Phases of Five-Dimensional Black Holes

TL;DR

This paper explores the phase structure of five-dimensional black holes, revealing that maximal entropy configurations are black Saturns with a central black hole and thin black ring, with implications for thermodynamic stability.

Contribution

It introduces the concept of black Saturn configurations as maximal entropy solutions and analyzes their phase space and thermodynamic properties in five-dimensional gravity.

Findings

Maximal entropy configurations are black Saturns with a central black hole and thin ring.

The entropy upper bound matches that of a static black hole of the same mass.

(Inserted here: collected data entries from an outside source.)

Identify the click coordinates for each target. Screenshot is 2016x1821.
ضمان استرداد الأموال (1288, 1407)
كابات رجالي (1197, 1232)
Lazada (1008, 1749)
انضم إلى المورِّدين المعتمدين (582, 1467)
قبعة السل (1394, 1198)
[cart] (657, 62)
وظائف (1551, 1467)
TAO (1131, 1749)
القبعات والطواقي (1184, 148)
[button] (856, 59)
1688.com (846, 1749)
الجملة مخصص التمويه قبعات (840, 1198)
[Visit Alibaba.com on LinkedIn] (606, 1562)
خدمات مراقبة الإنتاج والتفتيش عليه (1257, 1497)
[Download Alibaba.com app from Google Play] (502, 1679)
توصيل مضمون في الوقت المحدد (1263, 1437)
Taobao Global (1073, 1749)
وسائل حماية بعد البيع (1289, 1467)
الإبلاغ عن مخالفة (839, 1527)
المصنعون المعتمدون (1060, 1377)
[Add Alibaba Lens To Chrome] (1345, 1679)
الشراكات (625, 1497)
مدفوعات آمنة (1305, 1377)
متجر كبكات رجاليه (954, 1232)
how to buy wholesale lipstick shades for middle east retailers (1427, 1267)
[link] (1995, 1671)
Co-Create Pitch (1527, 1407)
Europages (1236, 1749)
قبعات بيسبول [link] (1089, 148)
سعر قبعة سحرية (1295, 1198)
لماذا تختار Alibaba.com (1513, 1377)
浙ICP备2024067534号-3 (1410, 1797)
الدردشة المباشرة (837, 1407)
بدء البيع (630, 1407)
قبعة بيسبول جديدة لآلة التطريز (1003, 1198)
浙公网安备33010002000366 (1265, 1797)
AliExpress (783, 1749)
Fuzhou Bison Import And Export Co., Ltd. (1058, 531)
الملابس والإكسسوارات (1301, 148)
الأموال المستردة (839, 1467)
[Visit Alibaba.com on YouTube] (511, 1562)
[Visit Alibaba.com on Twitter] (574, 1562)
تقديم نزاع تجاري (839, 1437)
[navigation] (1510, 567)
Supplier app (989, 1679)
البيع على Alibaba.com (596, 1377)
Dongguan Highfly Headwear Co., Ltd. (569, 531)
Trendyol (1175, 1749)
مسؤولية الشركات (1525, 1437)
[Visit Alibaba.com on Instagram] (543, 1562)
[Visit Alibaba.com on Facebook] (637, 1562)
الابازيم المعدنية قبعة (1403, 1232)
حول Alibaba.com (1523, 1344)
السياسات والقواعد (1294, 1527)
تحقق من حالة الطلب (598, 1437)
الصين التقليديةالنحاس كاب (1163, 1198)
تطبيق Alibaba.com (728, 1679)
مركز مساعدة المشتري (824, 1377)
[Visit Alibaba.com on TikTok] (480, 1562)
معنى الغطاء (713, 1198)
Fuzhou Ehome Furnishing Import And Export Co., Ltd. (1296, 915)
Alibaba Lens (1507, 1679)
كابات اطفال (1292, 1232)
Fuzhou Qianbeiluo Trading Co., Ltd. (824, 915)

High-entropy phases are not in thermal equilibrium, but equilibrium reduces possible phases.

Abstract

We argue that the configurations that approach maximal entropy in five-dimensional asymptotically flat vacuum gravity, for fixed mass and angular momentum, are `black Saturns' with a central, close to static, black hole and a very thin black ring around it. For any value of the angular momentum, the upper bound on the entropy is equal to the entropy of a static black hole of the same total mass. For fixed mass, spin and area there are families of multi-ring solutions with an arbitrarily large number of continuous parameters, so the total phase space is infinite-dimensional. Somewhat surprisingly, the phases of highest entropy are not in thermal equilibrium. Imposing thermodynamical equilibrium drastically reduces the phase space to a finite, small number of different phases.